Informed consent statement: Documented consent was obtained from participants of the NHANES III at the participation of survey.

Conflict-of-interest statement: We have no financial relationships to disclose.

Data sharing statement: No additional data are available.

Correspondence to: Ken C Chiu, MD, FACE, Department of Clinical Diabetes, Endocrinology, and Metabolism, City of Hope National Medical Center, 1500 E Duarte Rd, Duarte, CA 91010, United States. kchiu@coh.org

Telephone: +1-626-2180111 Fax: +1-626-2188489

Received: May 10, 2015
Peer-review started: May 12, 2015
First decision: July 27, 2015
Revised: October 19, 2015
Accepted: November 3, 2015
Article in press: November 4, 2015
Published online: November 20, 2015

Abstract

AIM: To investigate the relationship of iron indices with diabetes mellitus (DM) in those without hemochromatosis.

METHODS: This cross-sectional study examined data collected during the Third National Health and Nutrition Examination Survey (NHANES III). Only those who fasted properly and were not anemic with transferrin saturation < 45% were included (n = 6849). Insulin sensitivity and beta cell function were calculated from fasting glucose and insulin concentrations. Indices of iron metabolism were examined in the presence or absence of DM. We examined the relationship of insulin sensitivity and beta cell function with serum ferritin concentration. The influence of C-reactive protein and liver enzymes was also investigated.
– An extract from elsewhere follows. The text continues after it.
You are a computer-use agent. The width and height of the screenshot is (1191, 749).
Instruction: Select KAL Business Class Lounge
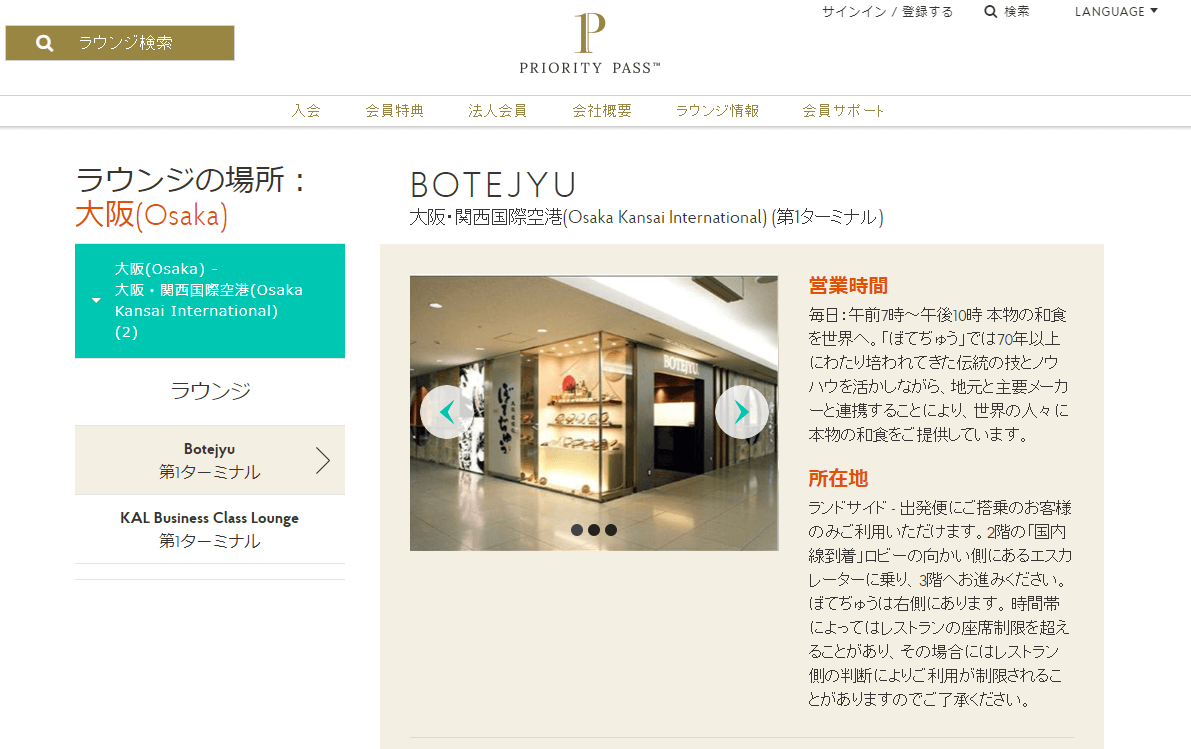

RESULTS: Serum ferritin concentration was significantly higher in diabetic subjects (P = 0.0001 to < 0.000001). The difference remained significant after adjustment for age, body mass index, alcohol consumption, and mineral/iron supplement (P = 0.03 to < 0.000001). In those who did not take insulin, serum ferritin concentration was negatively associated with insulin sensitivity (P = 0.05 to 0.00001), but not with beta cell function. The alanine aminotransferase was correlated with serum ferritin concentration (P = 0.02 to < 0.000001) but not with insulin sensitivity, suggesting the role of the liver in iron-associated insulin resistance.

CONCLUSION: As most of diabetes is type 2 diabetes and insulin resistance is a cardinal feature of type 2 diabetes, disordered iron metabolism could play a role in the pathogenesis of insulin resistance and type 2 diabetes through its effect on liver function.

Keywords: Diabetes mellitus, Insulin sensitivity, Beta cell function, Ferritin, Liver

Core tip: Hemochromatosis and excess iron load has been implicated to play a role in the pathogenesis of diabetes mellitus. Serum ferritin concentration was significantly higher in diabetic subjects. Serum ferritin concentration was negatively associated with insulin sensitivity, but not with beta cell function. The association of alanine aminotransferase correlated with serum ferritin concentration, but not insulin sensitivity, suggesting the role of the liver in iron-associated insulin resistance. Disordered iron metabolism could play a role in the pathogenesis of insulin resistance and type 2 diabetes mellitus through its effect on liver function.